> **GOAL OF THE EXERCISE**: Within the material below, count how many lines contain "Task". Answer with only that number.

> **EXTRACTED ENTRIES**:
::::::::
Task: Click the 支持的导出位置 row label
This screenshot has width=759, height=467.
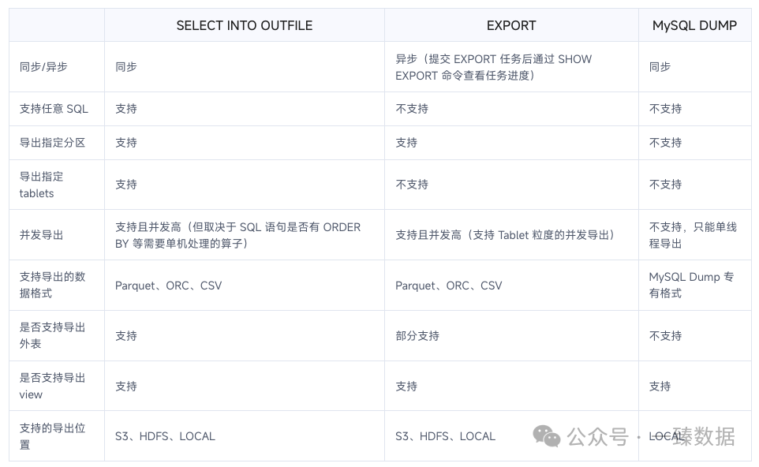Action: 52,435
::::::::
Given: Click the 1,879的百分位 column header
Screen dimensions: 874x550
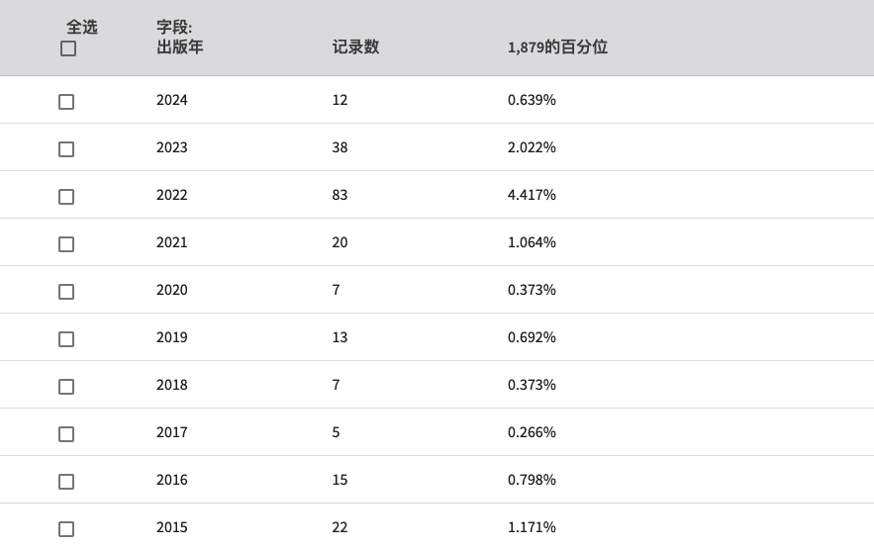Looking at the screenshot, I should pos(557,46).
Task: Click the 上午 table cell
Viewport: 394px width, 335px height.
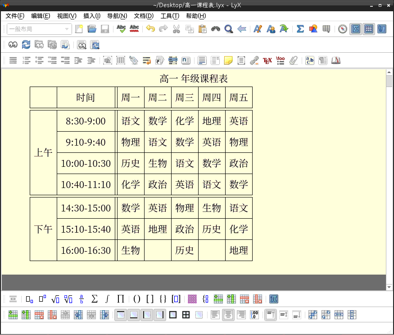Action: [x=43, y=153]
::::::::
> **RESPONSE AREA**: 2